----- Texte fourni -----

La modernisation du Code civil belge, déclenchée jadis par le ministre de la Justice de l’époque Koen Geens, se poursuit invariablement. Après l’instauration notamment d’un nouveau droit de la preuve et des biens (2020), de la réforme du droit successoral (2021) et du droit des personnes et de la famille (2022), le ‘nouveau’ droit des obligations entre en vigueur le 1er janvier 2023 et s’intègre dans le Livre 5 du nouveau Code civil (‘NCC').

Le ‘nouveau’ droit des obligations consiste en (i) une consolidation des règles existantes, (ii) une codification des principes existants, développés au fil des ans par la jurisprudence et (iii) un certain nombre de nouveautés.

Nous exposons les principales dispositions dans trois fascicules consacrés à cette thématique. Dans le présent fascicule, nous nous penchons sur les éléments suivants :

  • Entrée en vigueur/Qu’en est-il des contrats existants ?
  • Solution pour les conditions générales contradictoires
  • ‘Nouveau’ vice de consentement : ‘abus de circonstances’
  • Introduction de la théorie de l’imprévision (‘changement de circonstances’)

Entrée en vigueur/Qu’en est-il des contrats existants ?

Le ‘nouveau’ droit des obligations s’appliquera à tous les actes et faits juridiques (par exemple, les contrats qui sont conclus) survenant à partir du 1er janvier 2023.

‘L’ancien’ droit des obligations reste d’application pour les contrats conclus avant le 1er janvier 2023. Les actes juridiques (par exemple une mise en demeure, une résiliation) posés après le 1er janvier 2023 sont également encore régis par l’’ancien’ droit des obligations, dans la mesure où ils portent sur un contrat qui a été conclu avant le 1er janvier 2023.

Les parties peuvent toutefois convenir d’appliquer quand même le ‘nouveau’ droit des obligations à leur ‘ancien’ contrat conclu aux termes de l’’ancien’ droit des obligations (‘opt-in’).

Solution pour les conditions générales contradictoires[1]

Dans la pratique, il arrive souvent que les deux parties imposent simultanément leurs conditions générales à leur cocontractant. La jurisprudence résout déjà aujourd’hui cette question en déclarant, en cas de conflit, les deux conditions simultanément applicables et en remplaçant les dispositions contradictoires par les dispositions du droit commun (ce qu’on appelle la ‘règle du K.O.’), même s’il existe aussi d’autres variantes qui étaient/sont appliquées dans la pratique.

----- Relevés -----

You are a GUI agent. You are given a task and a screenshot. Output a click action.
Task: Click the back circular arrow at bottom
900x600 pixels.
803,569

-----
----- Relevés -----

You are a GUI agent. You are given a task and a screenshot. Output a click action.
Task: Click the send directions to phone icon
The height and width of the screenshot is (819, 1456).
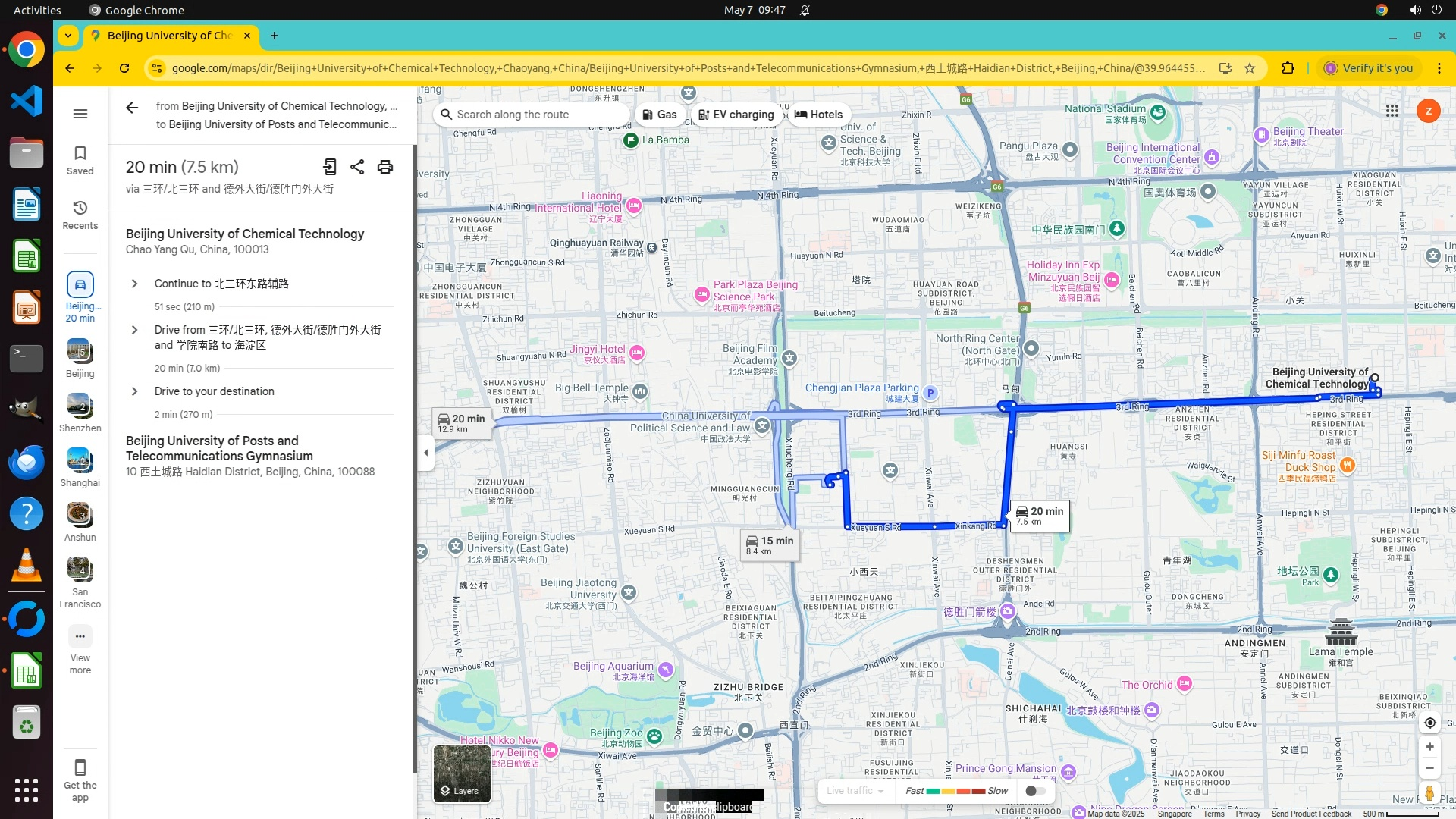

-----

> _Consignes_:
**A.** Dans le texte sur le nouveau droit des obligations, dans quel livre du nouveau Code civil ce droit s'intègre-t-il ?
**B.** Reproduisez le passage du texte sur le nouveau droit des obligations, depuis « Le ‘nouveau’ droit des obligations consiste » jusqu'à « nombre de nouveautés. ».
**C.** Écrivez la suite du texte sur la réforme du droit des obligations, à partir de l'endroit où il s'arrête.

> _Réponses_:
**A.** Le Livre 5.

**B.**
Le ‘nouveau’ droit des obligations consiste en (i) une consolidation des règles existantes, (ii) une codification des principes existants, développés au fil des ans par la jurisprudence et (iii) un certain nombre de nouveautés.

**C.**
La ‘règle du K.O.’ développée dans la doctrine et la jurisprudence vient d’être explicitement intégrée comme la solution standard dans le NCC, si bien que désormais, seule cette règle sera d’application.

Les parties peuvent déroger à la ‘règle du K.O.’ en stipulant expressément (autrement dit pas uniquement dans leurs conditions générales) qu’elles ne souhaitent pas contracter en cas de conditions générales contradictoires. En pareil cas, le contrat qui a déjà bénéficié d’un début d’exécution dans ce contexte peut être annulé pour absence de consentement et les prestations fournies peuvent faire l’objet d’une restitution. Cette conséquence n’est pas souhaitable dans la pratique.

Take-away

Comme toujours, mieux vaut prévenir que guérir. Lors de la conclusion d’une collaboration commerciale, vérifiez bien les conditions générales de votre cocontractant et essayez au maximum d’imposer vos propres conditions générales.

Si vous voulez exclure la ‘règle du K.O.’, informez-en le plus rapidement possible et expressément votre cocontractant.


‘Nouveau’ vice de consentement : ‘abus de circonstances’ [2]

Contrats nés de l’expression de la volonté des parties au contrat. Si cette expression de la volonté d’une partie contractante présente des vices, cela peut entraîner une annulation du contrat. En droit, ce type de vice porte le nom de ‘vice de consentement’.

Les vices de consentement classiques sont l’erreur, le dol et la violence.

Ces vices de consentement définis par la loi sont encore complétés dans l’’ancien’ droit des obligations par la ‘lésion qualifiée’, développée dans la jurisprudence et la doctrine.

Aux termes du ‘nouveau’ droit des obligations, la ‘lésion qualifiée’ devient aussi un vice de consentement légal explicite, certes appelé ‘abus de circonstances’[3].

Il est question d’’abus de circonstances’ lorsque :

  • lors de la conclusion du contrat, il existe un déséquilibre manifeste entre les prestations
  • par suite de l’abus par l’une des parties de circonstances liées à la position de faiblesse de l’autre partie.

La ‘position de faiblesse’ d’une partie peut résulter à la fois de ses caractéristiques personnelles (par exemple, son état physique, moral ou financier), de son ignorance ou de son manque d’expérience et de la position de la partie abusive, qui se trouve, par exemple, dans une position de monopole ou une position de force par rapport à la ‘partie faible’.

L’importante nouveauté est qu’en cas d’’abus de circonstances’, le juge a la possibilité de procéder à une adaptation des prestations de la ‘partie faible’, à titre de réparation des dommages. Cette dernière disposition offre la possibilité au juge d’adapter la sanction à l’intérêt spécifique de la ‘partie faible’. La nullité relative ne pourra être réclamée que dans le cas d’un ‘abus de circonstances’ ayant un caractère déterminant pour la ‘partie faible’.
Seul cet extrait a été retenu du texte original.